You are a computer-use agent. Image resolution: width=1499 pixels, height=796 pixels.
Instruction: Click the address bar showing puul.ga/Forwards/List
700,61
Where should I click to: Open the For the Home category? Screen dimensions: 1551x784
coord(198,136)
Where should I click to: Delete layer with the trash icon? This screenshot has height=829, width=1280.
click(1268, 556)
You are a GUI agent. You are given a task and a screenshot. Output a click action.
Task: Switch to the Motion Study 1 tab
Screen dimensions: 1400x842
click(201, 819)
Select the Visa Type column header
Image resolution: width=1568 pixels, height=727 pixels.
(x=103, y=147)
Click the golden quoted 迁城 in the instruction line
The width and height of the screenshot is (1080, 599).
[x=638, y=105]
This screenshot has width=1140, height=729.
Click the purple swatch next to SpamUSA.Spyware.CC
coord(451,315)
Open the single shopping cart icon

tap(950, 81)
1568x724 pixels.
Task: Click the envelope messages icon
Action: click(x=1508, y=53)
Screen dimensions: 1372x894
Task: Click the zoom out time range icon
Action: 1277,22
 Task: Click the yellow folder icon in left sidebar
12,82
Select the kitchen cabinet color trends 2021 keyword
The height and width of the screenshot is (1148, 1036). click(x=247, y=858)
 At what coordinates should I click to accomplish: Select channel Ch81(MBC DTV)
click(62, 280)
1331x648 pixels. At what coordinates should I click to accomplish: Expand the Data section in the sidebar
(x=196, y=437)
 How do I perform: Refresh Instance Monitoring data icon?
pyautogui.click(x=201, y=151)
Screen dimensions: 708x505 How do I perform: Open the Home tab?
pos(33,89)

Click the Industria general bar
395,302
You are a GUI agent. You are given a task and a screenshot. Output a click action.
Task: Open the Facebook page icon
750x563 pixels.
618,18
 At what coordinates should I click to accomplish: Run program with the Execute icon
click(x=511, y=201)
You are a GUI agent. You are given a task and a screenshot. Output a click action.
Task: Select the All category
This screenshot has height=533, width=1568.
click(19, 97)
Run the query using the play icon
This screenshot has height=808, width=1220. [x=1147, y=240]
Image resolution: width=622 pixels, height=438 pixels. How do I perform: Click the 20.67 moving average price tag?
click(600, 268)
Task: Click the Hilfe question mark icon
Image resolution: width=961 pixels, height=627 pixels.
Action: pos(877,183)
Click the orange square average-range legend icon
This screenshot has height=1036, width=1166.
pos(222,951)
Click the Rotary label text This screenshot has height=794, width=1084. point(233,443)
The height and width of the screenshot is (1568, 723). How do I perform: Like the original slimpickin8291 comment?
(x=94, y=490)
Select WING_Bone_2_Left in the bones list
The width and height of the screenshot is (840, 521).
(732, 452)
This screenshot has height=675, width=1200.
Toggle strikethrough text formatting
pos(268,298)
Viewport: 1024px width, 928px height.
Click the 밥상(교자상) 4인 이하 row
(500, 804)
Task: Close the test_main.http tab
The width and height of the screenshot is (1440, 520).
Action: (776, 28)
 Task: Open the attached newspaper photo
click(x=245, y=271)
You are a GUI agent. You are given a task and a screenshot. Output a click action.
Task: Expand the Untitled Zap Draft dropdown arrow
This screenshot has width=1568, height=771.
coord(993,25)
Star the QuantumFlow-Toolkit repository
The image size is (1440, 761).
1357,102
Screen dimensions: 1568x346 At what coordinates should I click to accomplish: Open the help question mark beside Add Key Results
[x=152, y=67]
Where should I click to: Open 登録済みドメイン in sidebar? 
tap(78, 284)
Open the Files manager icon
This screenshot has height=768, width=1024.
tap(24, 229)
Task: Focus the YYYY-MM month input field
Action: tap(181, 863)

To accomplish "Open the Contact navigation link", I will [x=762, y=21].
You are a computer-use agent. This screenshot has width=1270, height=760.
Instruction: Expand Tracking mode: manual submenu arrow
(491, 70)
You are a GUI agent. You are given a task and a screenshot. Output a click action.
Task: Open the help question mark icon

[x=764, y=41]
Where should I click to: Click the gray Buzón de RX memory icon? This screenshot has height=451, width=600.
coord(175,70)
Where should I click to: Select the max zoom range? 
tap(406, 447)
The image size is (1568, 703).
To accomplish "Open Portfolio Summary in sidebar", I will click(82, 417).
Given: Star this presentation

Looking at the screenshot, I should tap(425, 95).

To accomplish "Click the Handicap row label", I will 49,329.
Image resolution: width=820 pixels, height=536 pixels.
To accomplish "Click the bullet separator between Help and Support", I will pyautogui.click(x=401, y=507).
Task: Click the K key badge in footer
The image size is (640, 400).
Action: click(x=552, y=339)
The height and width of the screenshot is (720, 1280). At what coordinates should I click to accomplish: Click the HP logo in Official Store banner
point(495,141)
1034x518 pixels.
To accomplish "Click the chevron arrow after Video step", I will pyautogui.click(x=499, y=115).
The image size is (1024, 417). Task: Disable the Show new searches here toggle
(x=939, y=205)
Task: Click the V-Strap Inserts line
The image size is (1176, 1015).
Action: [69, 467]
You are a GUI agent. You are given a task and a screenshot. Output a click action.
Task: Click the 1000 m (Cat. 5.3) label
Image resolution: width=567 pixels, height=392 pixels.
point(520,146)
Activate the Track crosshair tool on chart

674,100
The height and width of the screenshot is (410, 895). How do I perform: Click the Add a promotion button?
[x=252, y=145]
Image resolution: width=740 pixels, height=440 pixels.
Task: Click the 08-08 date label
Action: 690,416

━━━━━━━━━━━━━━━━

WHAT YOU WILL DO:
Output every record in full, exactly as it was given.

RESPONSE BELOW:
You are a computer-use agent. Image resolution: width=1499 pixels, height=796 pixels.
Instruction: Click the address bar showing puul.ga/Forwards/List
700,61
Where should I click to: Open the For the Home category? Screen dimensions: 1551x784
coord(198,136)
Where should I click to: Delete layer with the trash icon? This screenshot has height=829, width=1280.
click(1268, 556)
You are a GUI agent. You are given a task and a screenshot. Output a click action.
Task: Switch to the Motion Study 1 tab
Screen dimensions: 1400x842
click(201, 819)
Select the Visa Type column header
Image resolution: width=1568 pixels, height=727 pixels.
(x=103, y=147)
Click the golden quoted 迁城 in the instruction line
The width and height of the screenshot is (1080, 599).
[x=638, y=105]
This screenshot has width=1140, height=729.
Click the purple swatch next to SpamUSA.Spyware.CC
coord(451,315)
Open the single shopping cart icon

tap(950, 81)
1568x724 pixels.
Task: Click the envelope messages icon
Action: click(x=1508, y=53)
Screen dimensions: 1372x894
Task: Click the zoom out time range icon
Action: 1277,22
 Task: Click the yellow folder icon in left sidebar
12,82
Select the kitchen cabinet color trends 2021 keyword
The height and width of the screenshot is (1148, 1036). click(x=247, y=858)
 At what coordinates should I click to accomplish: Select channel Ch81(MBC DTV)
click(62, 280)
1331x648 pixels. At what coordinates should I click to accomplish: Expand the Data section in the sidebar
(x=196, y=437)
 How do I perform: Refresh Instance Monitoring data icon?
pyautogui.click(x=201, y=151)
Screen dimensions: 708x505 How do I perform: Open the Home tab?
pos(33,89)

Click the Industria general bar
395,302
You are a GUI agent. You are given a task and a screenshot. Output a click action.
Task: Open the Facebook page icon
750x563 pixels.
618,18
 At what coordinates should I click to accomplish: Run program with the Execute icon
click(x=511, y=201)
You are a GUI agent. You are given a task and a screenshot. Output a click action.
Task: Select the All category
This screenshot has height=533, width=1568.
click(19, 97)
Run the query using the play icon
This screenshot has height=808, width=1220. [x=1147, y=240]
Image resolution: width=622 pixels, height=438 pixels. How do I perform: Click the 20.67 moving average price tag?
click(600, 268)
Task: Click the Hilfe question mark icon
Image resolution: width=961 pixels, height=627 pixels.
Action: pos(877,183)
Click the orange square average-range legend icon
This screenshot has height=1036, width=1166.
pos(222,951)
Click the Rotary label text This screenshot has height=794, width=1084. point(233,443)
The height and width of the screenshot is (1568, 723). How do I perform: Like the original slimpickin8291 comment?
(x=94, y=490)
Select WING_Bone_2_Left in the bones list
The width and height of the screenshot is (840, 521).
(732, 452)
This screenshot has height=675, width=1200.
Toggle strikethrough text formatting
pos(268,298)
Viewport: 1024px width, 928px height.
Click the 밥상(교자상) 4인 이하 row
(500, 804)
Task: Close the test_main.http tab
The width and height of the screenshot is (1440, 520).
Action: (776, 28)
 Task: Open the attached newspaper photo
click(x=245, y=271)
You are a GUI agent. You are given a task and a screenshot. Output a click action.
Task: Expand the Untitled Zap Draft dropdown arrow
This screenshot has width=1568, height=771.
coord(993,25)
Star the QuantumFlow-Toolkit repository
The image size is (1440, 761).
1357,102
Screen dimensions: 1568x346 At what coordinates should I click to accomplish: Open the help question mark beside Add Key Results
[x=152, y=67]
Where should I click to: Open 登録済みドメイン in sidebar? 
tap(78, 284)
Open the Files manager icon
This screenshot has height=768, width=1024.
tap(24, 229)
Task: Focus the YYYY-MM month input field
Action: tap(181, 863)

To accomplish "Open the Contact navigation link", I will [x=762, y=21].
You are a computer-use agent. This screenshot has width=1270, height=760.
Instruction: Expand Tracking mode: manual submenu arrow
(491, 70)
You are a GUI agent. You are given a task and a screenshot. Output a click action.
Task: Open the help question mark icon

[x=764, y=41]
Where should I click to: Click the gray Buzón de RX memory icon? This screenshot has height=451, width=600.
coord(175,70)
Where should I click to: Select the max zoom range? 
tap(406, 447)
The image size is (1568, 703).
To accomplish "Open Portfolio Summary in sidebar", I will click(82, 417).
Given: Star this presentation

Looking at the screenshot, I should tap(425, 95).

To accomplish "Click the Handicap row label", I will 49,329.
Image resolution: width=820 pixels, height=536 pixels.
To accomplish "Click the bullet separator between Help and Support", I will pyautogui.click(x=401, y=507).
Task: Click the K key badge in footer
The image size is (640, 400).
Action: click(x=552, y=339)
The height and width of the screenshot is (720, 1280). At what coordinates should I click to accomplish: Click the HP logo in Official Store banner
point(495,141)
1034x518 pixels.
To accomplish "Click the chevron arrow after Video step", I will pyautogui.click(x=499, y=115).
The image size is (1024, 417). Task: Disable the Show new searches here toggle
(x=939, y=205)
Task: Click the V-Strap Inserts line
The image size is (1176, 1015).
Action: [69, 467]
You are a GUI agent. You are given a task and a screenshot. Output a click action.
Task: Click the 1000 m (Cat. 5.3) label
Image resolution: width=567 pixels, height=392 pixels.
point(520,146)
Activate the Track crosshair tool on chart

674,100
The height and width of the screenshot is (410, 895). How do I perform: Click the Add a promotion button?
[x=252, y=145]
Image resolution: width=740 pixels, height=440 pixels.
Task: Click the 08-08 date label
Action: 690,416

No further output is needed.